■ **TRY IT**: Reproduce the listing below precisely, leaving every line intact.

■ **SOURCE INFORMATION**:
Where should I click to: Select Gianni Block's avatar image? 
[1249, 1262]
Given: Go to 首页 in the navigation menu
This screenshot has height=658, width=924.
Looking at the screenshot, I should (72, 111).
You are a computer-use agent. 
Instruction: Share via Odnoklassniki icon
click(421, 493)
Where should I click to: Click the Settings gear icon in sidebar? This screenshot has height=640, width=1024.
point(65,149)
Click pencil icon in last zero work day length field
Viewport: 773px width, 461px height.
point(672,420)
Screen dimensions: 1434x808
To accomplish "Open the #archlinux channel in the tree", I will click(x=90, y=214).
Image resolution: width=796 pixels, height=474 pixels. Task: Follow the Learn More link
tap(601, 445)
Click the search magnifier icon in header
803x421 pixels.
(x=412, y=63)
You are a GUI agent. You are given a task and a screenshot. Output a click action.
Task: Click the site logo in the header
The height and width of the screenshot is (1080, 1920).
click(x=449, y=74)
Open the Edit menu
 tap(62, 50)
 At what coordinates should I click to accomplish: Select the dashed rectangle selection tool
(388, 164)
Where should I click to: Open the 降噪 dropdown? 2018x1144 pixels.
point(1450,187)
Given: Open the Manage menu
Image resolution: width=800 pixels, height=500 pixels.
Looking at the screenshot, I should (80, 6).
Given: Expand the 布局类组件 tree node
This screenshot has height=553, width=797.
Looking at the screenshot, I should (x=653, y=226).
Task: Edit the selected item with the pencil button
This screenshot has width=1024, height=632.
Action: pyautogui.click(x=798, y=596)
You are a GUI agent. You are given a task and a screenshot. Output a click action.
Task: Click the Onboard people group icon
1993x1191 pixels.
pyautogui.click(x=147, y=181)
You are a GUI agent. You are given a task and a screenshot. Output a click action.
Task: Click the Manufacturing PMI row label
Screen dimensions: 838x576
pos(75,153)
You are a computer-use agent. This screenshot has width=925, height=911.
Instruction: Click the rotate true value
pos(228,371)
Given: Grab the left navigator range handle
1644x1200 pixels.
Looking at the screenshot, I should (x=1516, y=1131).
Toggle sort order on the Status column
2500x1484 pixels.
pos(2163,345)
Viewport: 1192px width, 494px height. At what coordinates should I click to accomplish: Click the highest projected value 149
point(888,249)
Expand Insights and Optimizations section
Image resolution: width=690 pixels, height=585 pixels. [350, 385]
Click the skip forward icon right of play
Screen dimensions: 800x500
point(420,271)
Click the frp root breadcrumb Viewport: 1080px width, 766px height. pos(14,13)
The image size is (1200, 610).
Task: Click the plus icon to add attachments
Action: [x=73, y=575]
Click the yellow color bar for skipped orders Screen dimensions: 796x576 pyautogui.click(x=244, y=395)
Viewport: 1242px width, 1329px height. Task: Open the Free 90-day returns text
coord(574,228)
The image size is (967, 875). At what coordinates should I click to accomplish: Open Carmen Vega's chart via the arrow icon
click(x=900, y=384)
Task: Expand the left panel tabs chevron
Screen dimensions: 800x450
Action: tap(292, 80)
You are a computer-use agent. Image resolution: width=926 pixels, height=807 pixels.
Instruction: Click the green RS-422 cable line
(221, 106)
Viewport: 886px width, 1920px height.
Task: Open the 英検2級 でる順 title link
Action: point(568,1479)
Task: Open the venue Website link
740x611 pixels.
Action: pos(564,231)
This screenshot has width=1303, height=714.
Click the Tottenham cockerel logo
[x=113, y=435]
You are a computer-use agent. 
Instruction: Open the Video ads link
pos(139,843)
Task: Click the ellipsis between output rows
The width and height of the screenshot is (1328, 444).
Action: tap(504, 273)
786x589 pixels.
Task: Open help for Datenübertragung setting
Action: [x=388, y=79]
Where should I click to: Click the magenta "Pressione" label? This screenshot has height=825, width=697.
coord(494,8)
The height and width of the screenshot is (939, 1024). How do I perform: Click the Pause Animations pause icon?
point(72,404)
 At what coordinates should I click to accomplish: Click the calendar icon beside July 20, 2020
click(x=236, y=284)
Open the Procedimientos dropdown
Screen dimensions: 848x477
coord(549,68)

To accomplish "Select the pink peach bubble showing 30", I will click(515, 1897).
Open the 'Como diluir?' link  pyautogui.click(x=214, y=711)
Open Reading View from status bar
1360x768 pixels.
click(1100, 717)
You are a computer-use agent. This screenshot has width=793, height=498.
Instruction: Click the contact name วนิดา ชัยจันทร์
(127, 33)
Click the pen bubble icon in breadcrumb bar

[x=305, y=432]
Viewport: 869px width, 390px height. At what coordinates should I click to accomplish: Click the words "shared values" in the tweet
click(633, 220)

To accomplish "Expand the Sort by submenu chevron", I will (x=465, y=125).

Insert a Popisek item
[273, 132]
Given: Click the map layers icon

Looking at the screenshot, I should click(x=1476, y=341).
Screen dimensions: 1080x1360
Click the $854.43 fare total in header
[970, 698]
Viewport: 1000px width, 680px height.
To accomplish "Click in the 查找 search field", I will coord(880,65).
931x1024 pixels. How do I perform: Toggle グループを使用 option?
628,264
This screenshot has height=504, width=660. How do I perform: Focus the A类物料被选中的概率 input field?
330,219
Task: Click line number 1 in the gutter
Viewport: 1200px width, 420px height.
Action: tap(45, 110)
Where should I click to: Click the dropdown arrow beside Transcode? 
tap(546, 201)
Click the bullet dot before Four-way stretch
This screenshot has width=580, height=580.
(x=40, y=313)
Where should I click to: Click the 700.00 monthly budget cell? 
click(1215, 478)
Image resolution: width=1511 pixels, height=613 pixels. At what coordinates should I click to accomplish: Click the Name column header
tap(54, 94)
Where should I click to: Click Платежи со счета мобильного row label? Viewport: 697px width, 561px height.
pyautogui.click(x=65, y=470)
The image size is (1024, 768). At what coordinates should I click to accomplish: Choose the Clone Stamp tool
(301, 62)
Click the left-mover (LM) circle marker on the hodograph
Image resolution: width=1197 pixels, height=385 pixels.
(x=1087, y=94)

■ **PROBLEM SOLUTION**:
Where should I click to: Select Gianni Block's avatar image? 
[1249, 1262]
Given: Go to 首页 in the navigation menu
This screenshot has height=658, width=924.
Looking at the screenshot, I should (72, 111).
You are a computer-use agent. 
Instruction: Share via Odnoklassniki icon
click(421, 493)
Where should I click to: Click the Settings gear icon in sidebar? This screenshot has height=640, width=1024.
point(65,149)
Click pencil icon in last zero work day length field
Viewport: 773px width, 461px height.
point(672,420)
Screen dimensions: 1434x808
To accomplish "Open the #archlinux channel in the tree", I will click(x=90, y=214).
Image resolution: width=796 pixels, height=474 pixels. Task: Follow the Learn More link
tap(601, 445)
Click the search magnifier icon in header
803x421 pixels.
(x=412, y=63)
You are a GUI agent. You are given a task and a screenshot. Output a click action.
Task: Click the site logo in the header
The height and width of the screenshot is (1080, 1920).
click(x=449, y=74)
Open the Edit menu
 tap(62, 50)
 At what coordinates should I click to accomplish: Select the dashed rectangle selection tool
(388, 164)
Where should I click to: Open the 降噪 dropdown? 2018x1144 pixels.
point(1450,187)
Given: Open the Manage menu
Image resolution: width=800 pixels, height=500 pixels.
Looking at the screenshot, I should (80, 6).
Given: Expand the 布局类组件 tree node
This screenshot has height=553, width=797.
Looking at the screenshot, I should (x=653, y=226).
Task: Edit the selected item with the pencil button
This screenshot has width=1024, height=632.
Action: pyautogui.click(x=798, y=596)
You are a GUI agent. You are given a task and a screenshot. Output a click action.
Task: Click the Onboard people group icon
1993x1191 pixels.
pyautogui.click(x=147, y=181)
You are a GUI agent. You are given a task and a screenshot. Output a click action.
Task: Click the Manufacturing PMI row label
Screen dimensions: 838x576
pos(75,153)
You are a computer-use agent. This screenshot has width=925, height=911.
Instruction: Click the rotate true value
pos(228,371)
Given: Grab the left navigator range handle
1644x1200 pixels.
Looking at the screenshot, I should (x=1516, y=1131).
Toggle sort order on the Status column
2500x1484 pixels.
pos(2163,345)
Viewport: 1192px width, 494px height. At what coordinates should I click to accomplish: Click the highest projected value 149
point(888,249)
Expand Insights and Optimizations section
Image resolution: width=690 pixels, height=585 pixels. [350, 385]
Click the skip forward icon right of play
Screen dimensions: 800x500
point(420,271)
Click the frp root breadcrumb Viewport: 1080px width, 766px height. pos(14,13)
The image size is (1200, 610).
Task: Click the plus icon to add attachments
Action: [x=73, y=575]
Click the yellow color bar for skipped orders Screen dimensions: 796x576 pyautogui.click(x=244, y=395)
Viewport: 1242px width, 1329px height. Task: Open the Free 90-day returns text
coord(574,228)
The image size is (967, 875). At what coordinates should I click to accomplish: Open Carmen Vega's chart via the arrow icon
click(x=900, y=384)
Task: Expand the left panel tabs chevron
Screen dimensions: 800x450
Action: tap(292, 80)
You are a computer-use agent. Image resolution: width=926 pixels, height=807 pixels.
Instruction: Click the green RS-422 cable line
(221, 106)
Viewport: 886px width, 1920px height.
Task: Open the 英検2級 でる順 title link
Action: point(568,1479)
Task: Open the venue Website link
740x611 pixels.
Action: pos(564,231)
This screenshot has width=1303, height=714.
Click the Tottenham cockerel logo
[x=113, y=435]
You are a computer-use agent. 
Instruction: Open the Video ads link
pos(139,843)
Task: Click the ellipsis between output rows
The width and height of the screenshot is (1328, 444).
Action: tap(504, 273)
786x589 pixels.
Task: Open help for Datenübertragung setting
Action: [x=388, y=79]
Where should I click to: Click the magenta "Pressione" label? This screenshot has height=825, width=697.
coord(494,8)
The height and width of the screenshot is (939, 1024). How do I perform: Click the Pause Animations pause icon?
point(72,404)
 At what coordinates should I click to accomplish: Click the calendar icon beside July 20, 2020
click(x=236, y=284)
Open the Procedimientos dropdown
Screen dimensions: 848x477
coord(549,68)

To accomplish "Select the pink peach bubble showing 30", I will click(515, 1897).
Open the 'Como diluir?' link  pyautogui.click(x=214, y=711)
Open Reading View from status bar
1360x768 pixels.
click(1100, 717)
You are a computer-use agent. This screenshot has width=793, height=498.
Instruction: Click the contact name วนิดา ชัยจันทร์
(127, 33)
Click the pen bubble icon in breadcrumb bar

[x=305, y=432]
Viewport: 869px width, 390px height. At what coordinates should I click to accomplish: Click the words "shared values" in the tweet
click(633, 220)

To accomplish "Expand the Sort by submenu chevron", I will (x=465, y=125).

Insert a Popisek item
[273, 132]
Given: Click the map layers icon

Looking at the screenshot, I should click(x=1476, y=341).
Screen dimensions: 1080x1360
Click the $854.43 fare total in header
[970, 698]
Viewport: 1000px width, 680px height.
To accomplish "Click in the 查找 search field", I will coord(880,65).
931x1024 pixels. How do I perform: Toggle グループを使用 option?
628,264
This screenshot has height=504, width=660. How do I perform: Focus the A类物料被选中的概率 input field?
330,219
Task: Click line number 1 in the gutter
Viewport: 1200px width, 420px height.
Action: tap(45, 110)
Where should I click to: Click the dropdown arrow beside Transcode? 
tap(546, 201)
Click the bullet dot before Four-way stretch
This screenshot has width=580, height=580.
(x=40, y=313)
Where should I click to: Click the 700.00 monthly budget cell? 
click(1215, 478)
Image resolution: width=1511 pixels, height=613 pixels. At what coordinates should I click to accomplish: Click the Name column header
tap(54, 94)
Where should I click to: Click Платежи со счета мобильного row label? Viewport: 697px width, 561px height.
pyautogui.click(x=65, y=470)
The image size is (1024, 768). At what coordinates should I click to accomplish: Choose the Clone Stamp tool
(301, 62)
Click the left-mover (LM) circle marker on the hodograph
Image resolution: width=1197 pixels, height=385 pixels.
(x=1087, y=94)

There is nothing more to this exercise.